Biden says ‘these are dark days’ under Trump, in first speech since cancer therapy from the Hill Max Rego

Former President Biden said the country is in the midst of “dark days” under President Trump.

“Friends, I can’t sugar coat any of this. These are dark days,” Biden said in Boston on Sunday after receiving the Lifetime Achievement Award from the Edward M. Kennedy Institute, according to a video from the institute. Biden served alongside the late Sen. Ted Kennedy (D-Mass.) for 36 years in the upper chamber.

Since returning to office in January, Trump has overturned many of Biden’s executive orders. Biden has selectively criticized his predecessor and successor during the Trump’s second term. 

On Sunday, the former president predicted that the country would “emerge as we always have — stronger, wiser and more resilient, more just, so long as we keep the faith.” He also referenced the companies, academic institutions, media outlets and ordinary citizens that are “standing up” against the administration.

“All of us who are dismayed by the present state of the union, this is no time to give up. It’s time to get up. Get up now, get up,” Biden said. 

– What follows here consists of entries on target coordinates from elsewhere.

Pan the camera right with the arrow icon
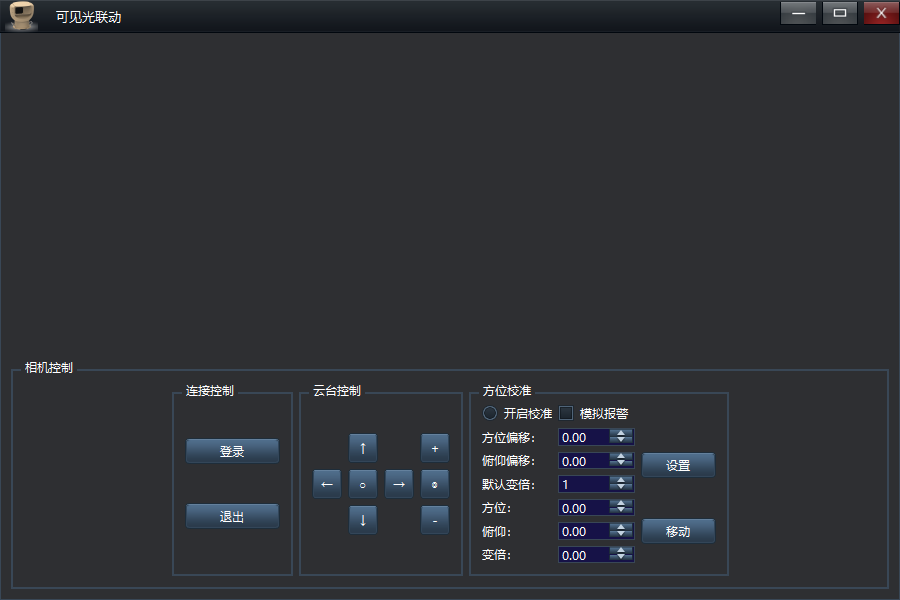 pos(398,484)
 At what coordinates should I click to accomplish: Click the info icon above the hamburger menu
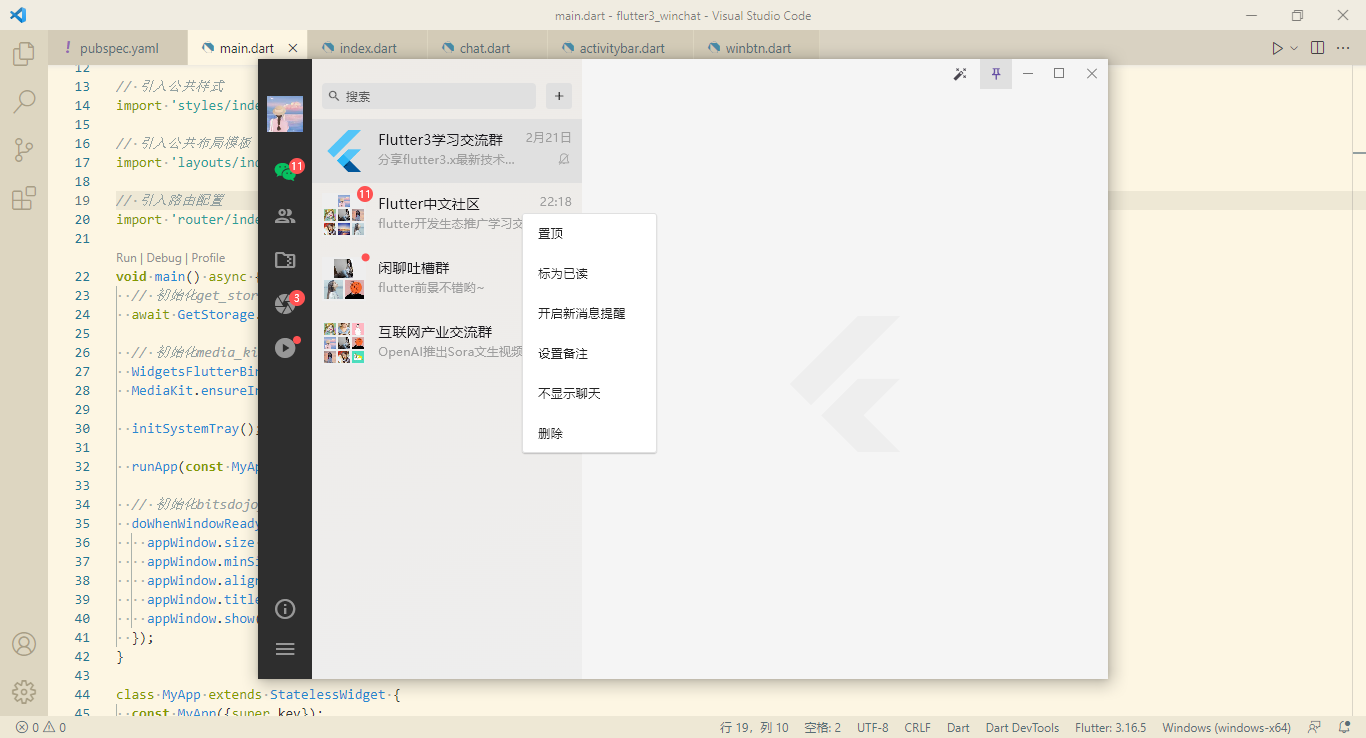(x=285, y=609)
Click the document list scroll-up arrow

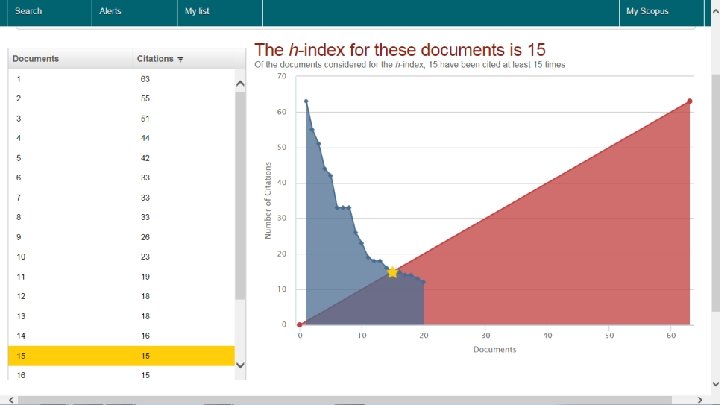(240, 84)
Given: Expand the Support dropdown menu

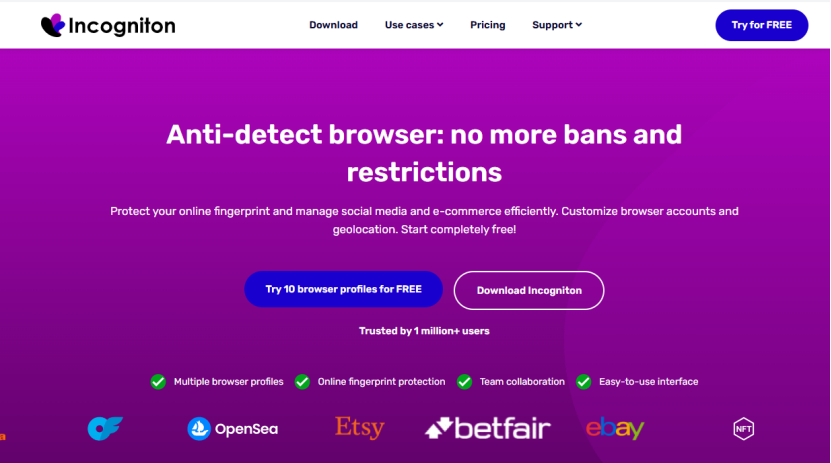Looking at the screenshot, I should pos(557,25).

The speech marked Biden’s first public remarks since he completed a round of radiation treatment in his battle against an aggressive form of prostate cancer.

A spokesperson for Biden told NewsNation, The Hill’s sister network, last week that the treatment lasted several weeks and the former president is “doing well.” She did not comment on whether Biden will need additional rounds of radiation. In announcing his treatment earlier this month, a spokesperson said that the former president was also undergoing hormone treatment.

Biden also rang a ceremonial bell at Penn Medicine to cap off his treatment, according to a video his daughter, Ashley, posted to her Instagram story.

The former president, 82, was diagnosed with prostate cancer in May, with a spokesperson saying at the time that the disease had metastasized to the bone and was “hormone-sensitive.”

After he was diagnosed, Biden posted a photo of his wife, Jill, and their cat, Willow, to the social platform X, saying “cancer touches us all.” Biden’s eldest son, Beau, died in 2015 of glioblastoma, an aggressive form of brain cancer.